[Data items]
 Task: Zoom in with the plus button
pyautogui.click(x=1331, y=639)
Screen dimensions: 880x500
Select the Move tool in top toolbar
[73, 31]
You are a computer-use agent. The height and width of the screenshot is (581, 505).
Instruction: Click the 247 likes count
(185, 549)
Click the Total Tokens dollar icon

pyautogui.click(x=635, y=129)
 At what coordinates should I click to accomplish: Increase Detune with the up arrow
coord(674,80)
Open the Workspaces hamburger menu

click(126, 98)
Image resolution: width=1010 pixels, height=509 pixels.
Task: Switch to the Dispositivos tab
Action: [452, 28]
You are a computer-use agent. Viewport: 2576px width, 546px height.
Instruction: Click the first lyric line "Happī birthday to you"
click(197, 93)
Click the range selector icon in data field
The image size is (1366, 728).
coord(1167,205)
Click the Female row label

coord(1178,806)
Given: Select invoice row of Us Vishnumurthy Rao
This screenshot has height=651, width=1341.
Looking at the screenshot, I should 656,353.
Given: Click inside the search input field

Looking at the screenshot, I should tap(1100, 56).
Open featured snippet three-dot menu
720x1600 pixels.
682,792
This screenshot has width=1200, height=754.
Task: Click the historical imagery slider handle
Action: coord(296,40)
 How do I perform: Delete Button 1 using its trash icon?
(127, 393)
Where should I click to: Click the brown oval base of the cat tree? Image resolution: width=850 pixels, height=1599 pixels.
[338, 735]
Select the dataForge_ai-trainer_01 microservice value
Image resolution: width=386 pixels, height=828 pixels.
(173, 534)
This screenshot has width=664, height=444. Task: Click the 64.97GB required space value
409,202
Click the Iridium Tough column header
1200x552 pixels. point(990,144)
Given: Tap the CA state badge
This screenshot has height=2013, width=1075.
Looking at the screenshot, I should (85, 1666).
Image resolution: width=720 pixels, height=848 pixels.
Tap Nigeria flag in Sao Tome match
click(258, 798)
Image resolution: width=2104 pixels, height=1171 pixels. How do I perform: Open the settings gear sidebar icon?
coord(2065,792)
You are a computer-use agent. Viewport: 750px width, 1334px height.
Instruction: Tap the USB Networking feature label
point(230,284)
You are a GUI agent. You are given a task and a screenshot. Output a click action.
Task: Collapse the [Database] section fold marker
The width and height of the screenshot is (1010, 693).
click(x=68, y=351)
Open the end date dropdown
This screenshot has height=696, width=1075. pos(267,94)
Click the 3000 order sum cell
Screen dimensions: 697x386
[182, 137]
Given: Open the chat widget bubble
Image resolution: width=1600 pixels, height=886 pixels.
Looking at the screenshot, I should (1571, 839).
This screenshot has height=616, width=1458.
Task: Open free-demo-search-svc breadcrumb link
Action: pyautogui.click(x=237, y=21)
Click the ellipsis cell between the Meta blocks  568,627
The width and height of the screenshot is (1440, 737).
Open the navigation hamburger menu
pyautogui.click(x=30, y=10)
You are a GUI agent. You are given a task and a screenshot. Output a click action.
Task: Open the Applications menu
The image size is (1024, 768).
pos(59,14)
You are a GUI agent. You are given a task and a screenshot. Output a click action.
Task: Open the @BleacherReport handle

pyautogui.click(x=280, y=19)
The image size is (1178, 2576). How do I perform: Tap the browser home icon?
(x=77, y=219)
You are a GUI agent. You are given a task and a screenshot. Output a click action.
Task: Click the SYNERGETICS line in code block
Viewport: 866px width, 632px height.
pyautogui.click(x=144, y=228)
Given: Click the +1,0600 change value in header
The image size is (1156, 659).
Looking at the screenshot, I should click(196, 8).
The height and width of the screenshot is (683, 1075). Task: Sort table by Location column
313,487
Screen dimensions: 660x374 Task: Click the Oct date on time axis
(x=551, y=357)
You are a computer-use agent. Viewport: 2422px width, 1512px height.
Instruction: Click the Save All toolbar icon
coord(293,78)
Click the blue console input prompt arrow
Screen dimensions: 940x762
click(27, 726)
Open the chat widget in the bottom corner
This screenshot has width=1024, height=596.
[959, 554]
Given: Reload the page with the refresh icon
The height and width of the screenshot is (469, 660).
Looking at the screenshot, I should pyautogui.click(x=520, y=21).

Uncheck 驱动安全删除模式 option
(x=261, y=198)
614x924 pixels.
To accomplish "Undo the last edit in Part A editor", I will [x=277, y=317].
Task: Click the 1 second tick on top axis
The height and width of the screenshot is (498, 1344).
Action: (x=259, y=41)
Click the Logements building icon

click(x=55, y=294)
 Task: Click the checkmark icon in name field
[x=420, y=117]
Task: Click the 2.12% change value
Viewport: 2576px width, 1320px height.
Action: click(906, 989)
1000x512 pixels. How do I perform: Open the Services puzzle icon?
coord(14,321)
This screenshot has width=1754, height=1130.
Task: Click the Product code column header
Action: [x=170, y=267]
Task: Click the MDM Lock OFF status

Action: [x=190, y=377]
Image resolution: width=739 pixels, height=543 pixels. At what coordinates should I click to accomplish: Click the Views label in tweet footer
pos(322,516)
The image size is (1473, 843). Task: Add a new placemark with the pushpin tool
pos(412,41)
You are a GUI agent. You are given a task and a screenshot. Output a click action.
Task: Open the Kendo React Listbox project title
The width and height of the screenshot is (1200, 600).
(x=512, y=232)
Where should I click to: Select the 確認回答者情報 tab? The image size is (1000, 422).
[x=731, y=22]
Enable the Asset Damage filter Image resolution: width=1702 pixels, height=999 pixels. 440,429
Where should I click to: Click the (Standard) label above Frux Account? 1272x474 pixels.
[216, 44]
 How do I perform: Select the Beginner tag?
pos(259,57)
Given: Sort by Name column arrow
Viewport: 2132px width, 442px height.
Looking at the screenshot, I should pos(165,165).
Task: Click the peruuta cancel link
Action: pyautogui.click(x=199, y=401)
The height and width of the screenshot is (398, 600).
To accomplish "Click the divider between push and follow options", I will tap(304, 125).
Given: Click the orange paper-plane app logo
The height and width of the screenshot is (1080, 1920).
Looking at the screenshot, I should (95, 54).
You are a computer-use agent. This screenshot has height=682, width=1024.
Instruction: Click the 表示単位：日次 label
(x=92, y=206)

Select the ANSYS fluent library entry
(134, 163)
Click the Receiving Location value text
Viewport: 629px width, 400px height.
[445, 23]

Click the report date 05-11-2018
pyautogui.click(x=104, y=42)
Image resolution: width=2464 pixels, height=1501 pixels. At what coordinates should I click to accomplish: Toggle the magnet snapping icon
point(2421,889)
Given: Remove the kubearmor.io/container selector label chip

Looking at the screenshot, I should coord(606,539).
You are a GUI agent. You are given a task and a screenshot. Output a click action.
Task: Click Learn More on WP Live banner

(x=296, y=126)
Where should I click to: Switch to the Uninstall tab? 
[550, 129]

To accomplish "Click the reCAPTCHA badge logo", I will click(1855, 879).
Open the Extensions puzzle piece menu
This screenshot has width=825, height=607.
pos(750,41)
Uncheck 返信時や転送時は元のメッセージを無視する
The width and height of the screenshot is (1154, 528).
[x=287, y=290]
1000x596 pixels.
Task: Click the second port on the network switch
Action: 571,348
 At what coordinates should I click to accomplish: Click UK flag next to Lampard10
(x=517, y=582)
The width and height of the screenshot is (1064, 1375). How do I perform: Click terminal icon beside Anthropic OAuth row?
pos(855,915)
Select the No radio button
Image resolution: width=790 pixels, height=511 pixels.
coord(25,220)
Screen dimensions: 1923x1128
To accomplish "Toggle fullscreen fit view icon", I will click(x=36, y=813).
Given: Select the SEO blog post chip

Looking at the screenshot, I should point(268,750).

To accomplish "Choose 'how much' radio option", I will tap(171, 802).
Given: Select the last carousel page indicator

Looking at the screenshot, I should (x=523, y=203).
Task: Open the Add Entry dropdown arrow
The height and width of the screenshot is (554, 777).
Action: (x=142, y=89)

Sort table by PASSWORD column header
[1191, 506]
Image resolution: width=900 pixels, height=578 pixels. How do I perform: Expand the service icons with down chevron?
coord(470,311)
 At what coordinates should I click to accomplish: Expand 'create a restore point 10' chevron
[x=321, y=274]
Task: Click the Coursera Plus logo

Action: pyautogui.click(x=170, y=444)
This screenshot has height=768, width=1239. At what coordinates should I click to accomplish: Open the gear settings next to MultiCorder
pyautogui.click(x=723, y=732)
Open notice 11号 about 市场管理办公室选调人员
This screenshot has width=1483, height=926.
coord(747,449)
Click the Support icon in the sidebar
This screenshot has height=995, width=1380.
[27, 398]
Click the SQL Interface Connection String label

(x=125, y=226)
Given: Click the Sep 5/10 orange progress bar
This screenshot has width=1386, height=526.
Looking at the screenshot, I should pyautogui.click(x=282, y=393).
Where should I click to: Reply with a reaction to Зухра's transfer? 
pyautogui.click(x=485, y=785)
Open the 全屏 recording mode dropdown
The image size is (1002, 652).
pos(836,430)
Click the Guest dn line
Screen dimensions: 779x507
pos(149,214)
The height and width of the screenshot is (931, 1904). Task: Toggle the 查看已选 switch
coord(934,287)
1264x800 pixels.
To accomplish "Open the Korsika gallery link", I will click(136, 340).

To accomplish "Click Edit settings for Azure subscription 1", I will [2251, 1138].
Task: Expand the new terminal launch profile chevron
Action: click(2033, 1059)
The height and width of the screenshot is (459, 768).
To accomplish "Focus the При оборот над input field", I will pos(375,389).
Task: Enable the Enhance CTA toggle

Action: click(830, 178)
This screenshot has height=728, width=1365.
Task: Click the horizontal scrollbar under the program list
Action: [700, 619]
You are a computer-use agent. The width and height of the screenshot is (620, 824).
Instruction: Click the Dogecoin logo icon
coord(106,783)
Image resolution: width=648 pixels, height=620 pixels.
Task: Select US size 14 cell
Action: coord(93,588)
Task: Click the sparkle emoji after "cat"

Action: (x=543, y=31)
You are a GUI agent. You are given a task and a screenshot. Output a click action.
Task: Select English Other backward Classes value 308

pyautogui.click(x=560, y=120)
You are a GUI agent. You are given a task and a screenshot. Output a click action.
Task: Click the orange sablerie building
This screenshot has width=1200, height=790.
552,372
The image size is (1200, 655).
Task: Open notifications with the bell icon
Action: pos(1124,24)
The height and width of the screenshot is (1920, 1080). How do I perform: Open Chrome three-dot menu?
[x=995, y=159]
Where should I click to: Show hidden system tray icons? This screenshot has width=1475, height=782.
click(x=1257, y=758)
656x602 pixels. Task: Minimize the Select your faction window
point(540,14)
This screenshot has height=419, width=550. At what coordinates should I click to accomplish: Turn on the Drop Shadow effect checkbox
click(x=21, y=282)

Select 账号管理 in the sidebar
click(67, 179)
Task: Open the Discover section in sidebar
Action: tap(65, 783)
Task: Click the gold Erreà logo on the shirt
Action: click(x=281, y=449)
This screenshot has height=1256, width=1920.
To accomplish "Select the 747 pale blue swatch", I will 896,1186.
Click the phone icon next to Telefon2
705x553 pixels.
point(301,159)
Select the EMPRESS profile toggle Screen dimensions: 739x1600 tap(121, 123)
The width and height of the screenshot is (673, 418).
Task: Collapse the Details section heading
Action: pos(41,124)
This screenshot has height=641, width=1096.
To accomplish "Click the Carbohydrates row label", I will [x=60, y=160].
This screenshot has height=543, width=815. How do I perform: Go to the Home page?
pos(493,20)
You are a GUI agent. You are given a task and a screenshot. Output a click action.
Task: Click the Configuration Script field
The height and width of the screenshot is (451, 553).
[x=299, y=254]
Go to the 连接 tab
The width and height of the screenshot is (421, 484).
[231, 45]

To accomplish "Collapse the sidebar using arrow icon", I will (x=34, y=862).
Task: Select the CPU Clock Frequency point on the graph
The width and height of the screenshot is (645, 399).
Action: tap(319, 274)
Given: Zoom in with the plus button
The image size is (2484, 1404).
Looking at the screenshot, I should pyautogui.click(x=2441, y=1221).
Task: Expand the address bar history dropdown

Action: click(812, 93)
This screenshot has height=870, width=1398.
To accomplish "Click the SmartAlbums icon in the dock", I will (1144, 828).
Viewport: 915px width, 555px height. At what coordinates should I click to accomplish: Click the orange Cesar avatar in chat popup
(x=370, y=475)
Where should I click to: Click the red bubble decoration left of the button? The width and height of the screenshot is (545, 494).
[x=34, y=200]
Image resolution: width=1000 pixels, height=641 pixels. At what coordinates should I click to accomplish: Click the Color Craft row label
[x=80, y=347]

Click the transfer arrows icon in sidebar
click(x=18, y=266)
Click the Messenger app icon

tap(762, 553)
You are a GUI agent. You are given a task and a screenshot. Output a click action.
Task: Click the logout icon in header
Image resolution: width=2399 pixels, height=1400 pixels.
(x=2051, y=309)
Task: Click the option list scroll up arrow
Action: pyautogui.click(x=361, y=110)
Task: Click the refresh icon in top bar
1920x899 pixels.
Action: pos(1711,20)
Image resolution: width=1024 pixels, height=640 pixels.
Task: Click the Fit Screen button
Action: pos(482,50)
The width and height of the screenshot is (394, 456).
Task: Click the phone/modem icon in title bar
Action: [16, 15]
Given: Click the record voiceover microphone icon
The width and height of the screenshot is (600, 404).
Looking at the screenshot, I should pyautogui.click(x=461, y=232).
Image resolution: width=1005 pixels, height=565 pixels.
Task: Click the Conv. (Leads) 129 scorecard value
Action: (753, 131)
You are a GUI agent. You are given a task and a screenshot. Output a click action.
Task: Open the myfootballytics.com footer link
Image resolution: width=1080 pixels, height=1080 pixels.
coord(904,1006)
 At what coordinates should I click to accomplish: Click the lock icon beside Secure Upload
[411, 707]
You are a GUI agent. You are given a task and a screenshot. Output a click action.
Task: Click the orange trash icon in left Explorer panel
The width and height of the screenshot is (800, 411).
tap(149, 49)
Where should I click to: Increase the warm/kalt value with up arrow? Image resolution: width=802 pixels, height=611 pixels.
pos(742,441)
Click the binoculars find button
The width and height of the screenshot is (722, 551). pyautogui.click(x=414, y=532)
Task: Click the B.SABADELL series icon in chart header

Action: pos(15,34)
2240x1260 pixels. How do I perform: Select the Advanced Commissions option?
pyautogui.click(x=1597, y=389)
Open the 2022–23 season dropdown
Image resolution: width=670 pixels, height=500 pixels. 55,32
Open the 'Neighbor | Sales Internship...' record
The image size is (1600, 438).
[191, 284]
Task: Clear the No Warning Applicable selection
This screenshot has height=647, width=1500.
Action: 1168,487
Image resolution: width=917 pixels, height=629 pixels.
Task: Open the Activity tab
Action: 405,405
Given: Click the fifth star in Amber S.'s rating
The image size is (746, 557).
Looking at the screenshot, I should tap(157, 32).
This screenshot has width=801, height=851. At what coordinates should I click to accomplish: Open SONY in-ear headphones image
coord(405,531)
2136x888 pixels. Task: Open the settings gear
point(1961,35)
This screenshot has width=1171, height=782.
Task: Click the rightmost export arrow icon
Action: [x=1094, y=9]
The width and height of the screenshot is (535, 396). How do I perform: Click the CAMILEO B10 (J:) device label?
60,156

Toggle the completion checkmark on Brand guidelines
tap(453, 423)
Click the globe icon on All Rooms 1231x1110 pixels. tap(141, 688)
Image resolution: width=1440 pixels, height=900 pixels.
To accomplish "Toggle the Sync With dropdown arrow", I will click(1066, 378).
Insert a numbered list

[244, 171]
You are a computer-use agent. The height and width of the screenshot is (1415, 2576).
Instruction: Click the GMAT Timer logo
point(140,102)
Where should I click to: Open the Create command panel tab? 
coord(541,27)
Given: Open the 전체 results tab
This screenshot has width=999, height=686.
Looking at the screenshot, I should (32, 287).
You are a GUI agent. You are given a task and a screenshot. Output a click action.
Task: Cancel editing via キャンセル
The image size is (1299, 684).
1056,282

§ **Task prompt**
Convert everything in the data items from the line containing "Screen dimensions: 1923x1128" down to the line containing "pyautogui.click(x=723, y=732)" into a JSON list of strings, one string per line, leaving out blank lines.

§ **Output below**
[
  "Screen dimensions: 1923x1128",
  "To accomplish \"Toggle fullscreen fit view icon\", I will click(x=36, y=813).",
  "Given: Select the SEO blog post chip",
  "Looking at the screenshot, I should point(268,750).",
  "To accomplish \"Choose 'how much' radio option\", I will tap(171, 802).",
  "Given: Select the last carousel page indicator",
  "Looking at the screenshot, I should (x=523, y=203).",
  "Task: Open the Add Entry dropdown arrow",
  "The height and width of the screenshot is (554, 777).",
  "Action: (x=142, y=89)",
  "Sort table by PASSWORD column header",
  "[1191, 506]",
  "Image resolution: width=900 pixels, height=578 pixels. How do I perform: Expand the service icons with down chevron?",
  "coord(470,311)",
  " At what coordinates should I click to accomplish: Expand 'create a restore point 10' chevron",
  "[x=321, y=274]",
  "Task: Click the Coursera Plus logo",
  "Action: pyautogui.click(x=170, y=444)",
  "This screenshot has height=768, width=1239. At what coordinates should I click to accomplish: Open the gear settings next to MultiCorder",
  "pyautogui.click(x=723, y=732)"
]